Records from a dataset

══════

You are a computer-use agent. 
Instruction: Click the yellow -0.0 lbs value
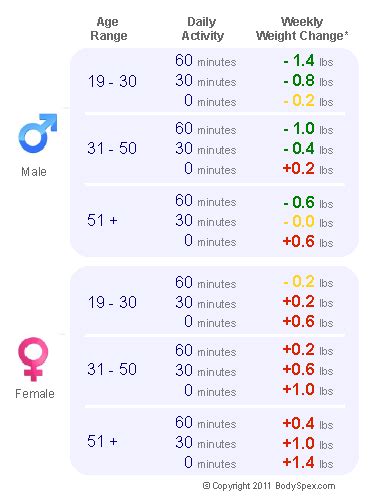coord(308,222)
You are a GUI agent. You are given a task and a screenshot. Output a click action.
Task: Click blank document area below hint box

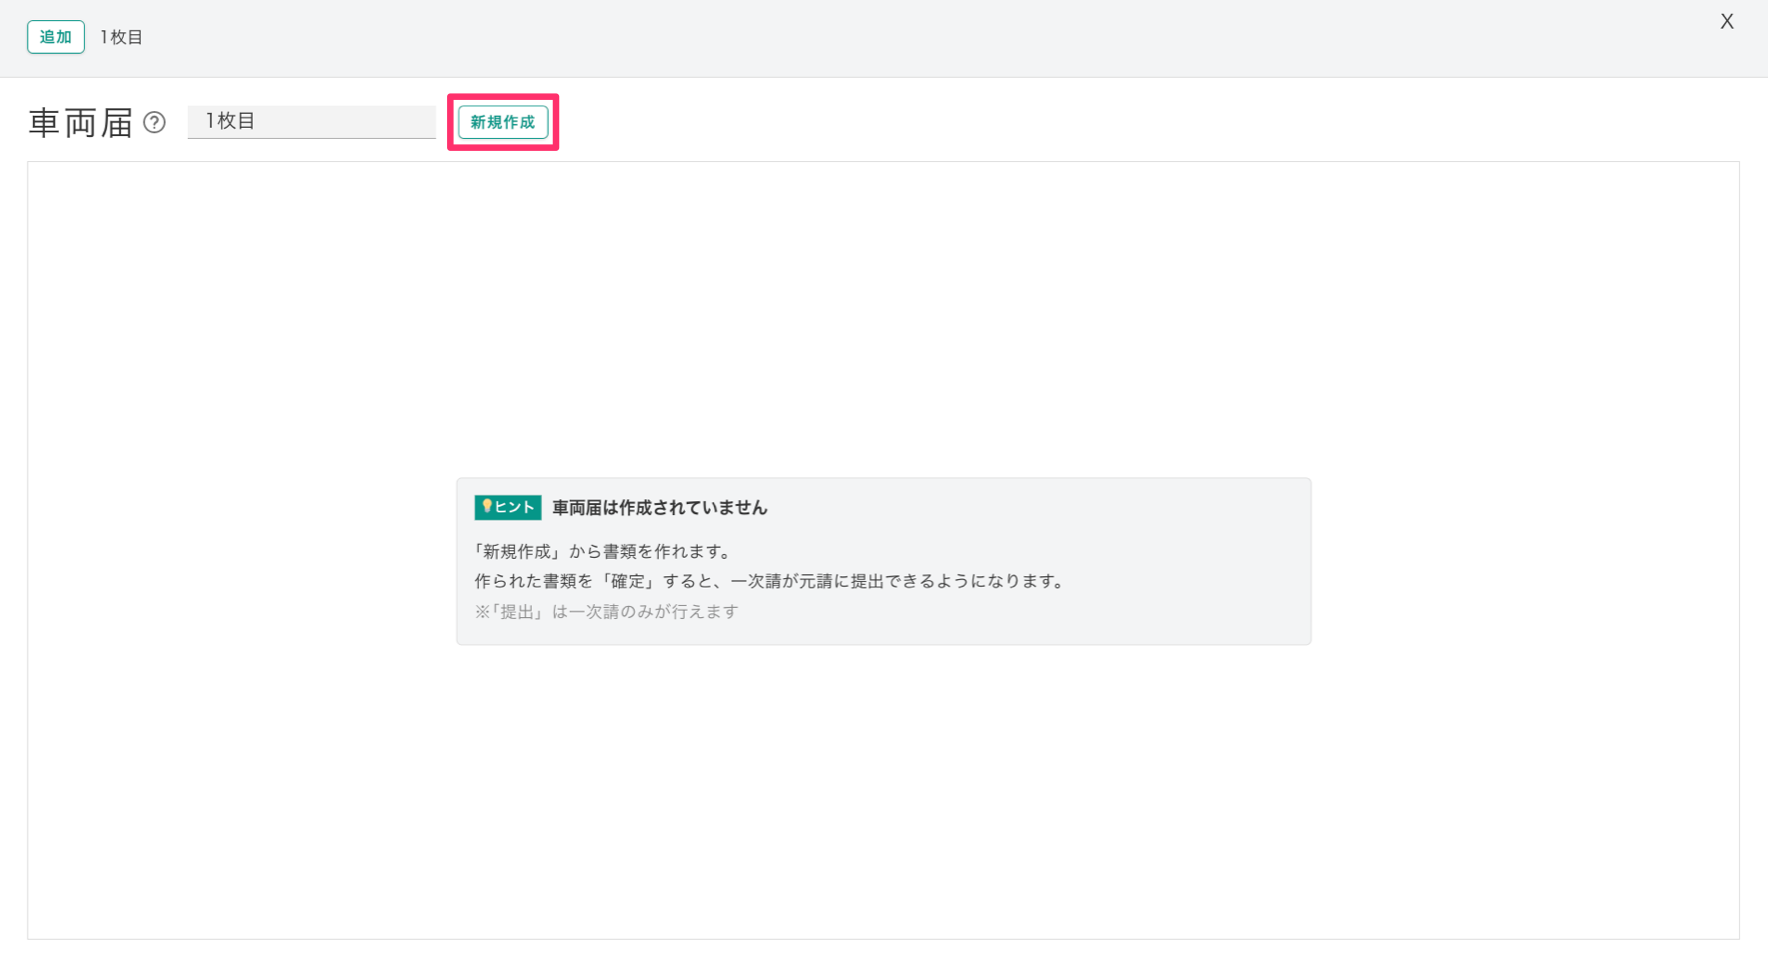pyautogui.click(x=883, y=790)
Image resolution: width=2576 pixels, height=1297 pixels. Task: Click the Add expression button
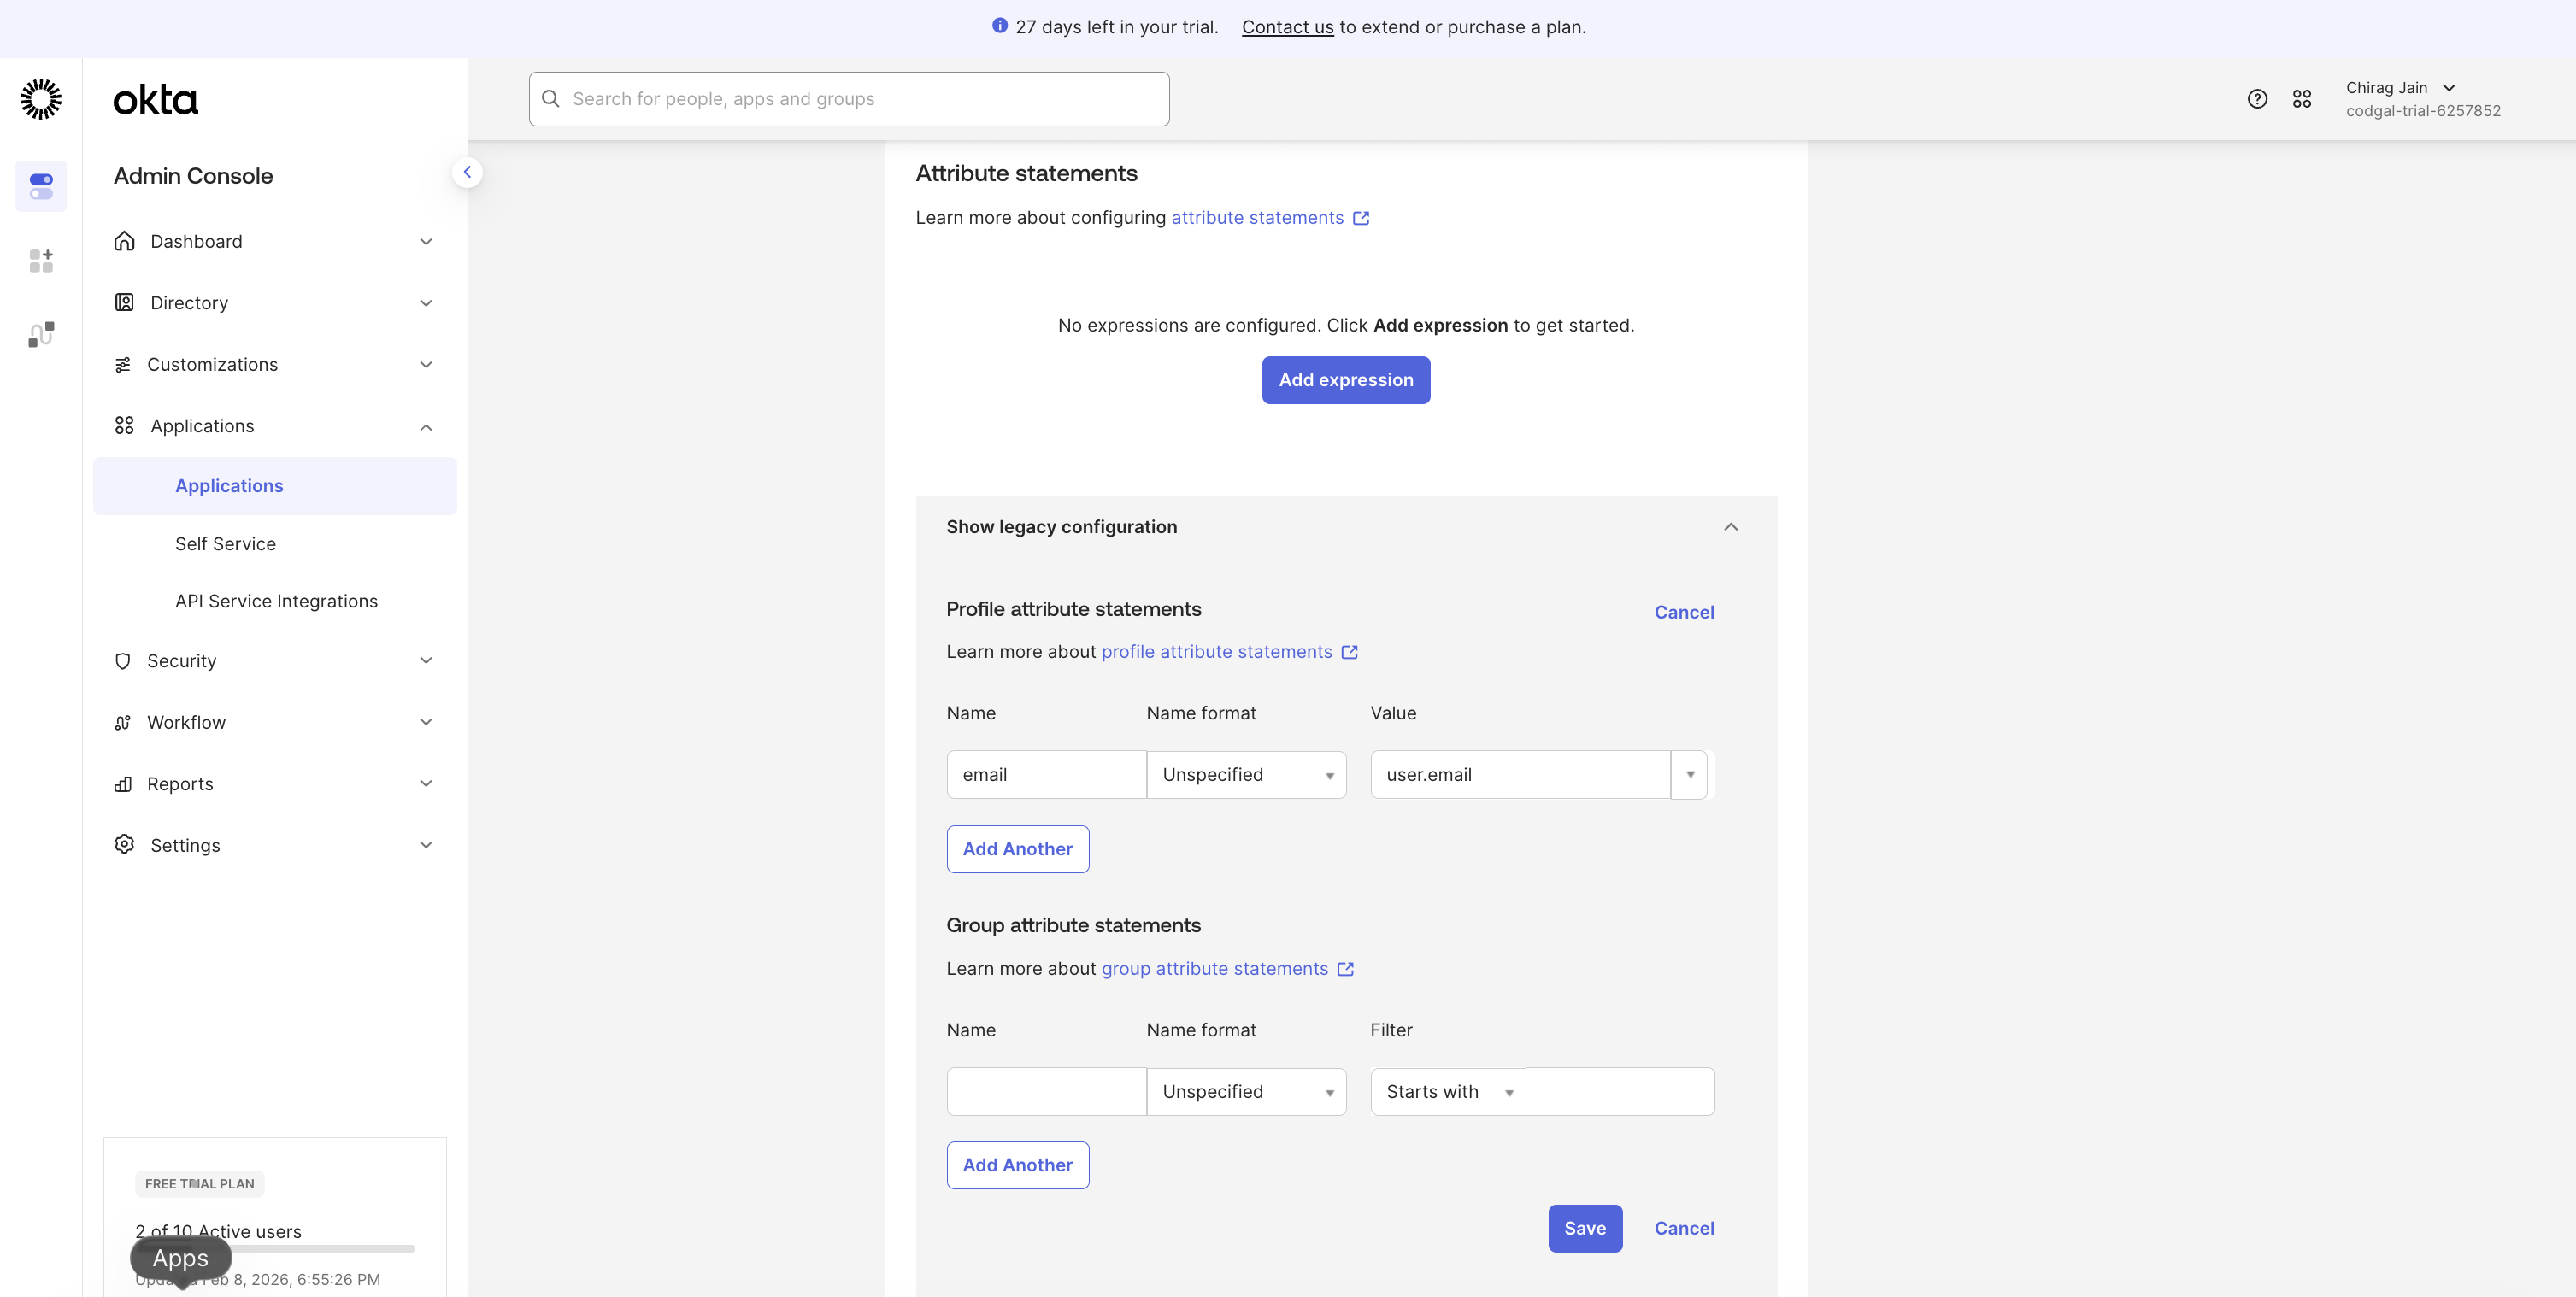(x=1345, y=380)
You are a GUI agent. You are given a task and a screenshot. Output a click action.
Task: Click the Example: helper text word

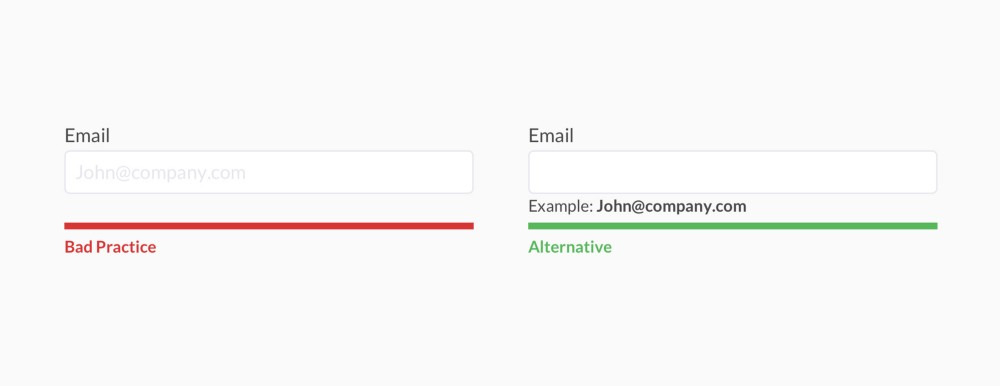[561, 207]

══════

→ **The problem**
Output each record exactly as it appears, but not the pictures.

→ **Exercise output**
You are a computer-use agent. 
Instruction: Click the yellow -0.0 lbs value
coord(308,222)
You are a GUI agent. You are given a task and a screenshot. Output a click action.
Task: Click blank document area below hint box

pyautogui.click(x=883, y=790)
Image resolution: width=2576 pixels, height=1297 pixels. Task: Click the Add expression button
(x=1345, y=380)
You are a GUI agent. You are given a task and a screenshot. Output a click action.
Task: Click the Example: helper text word

[561, 207]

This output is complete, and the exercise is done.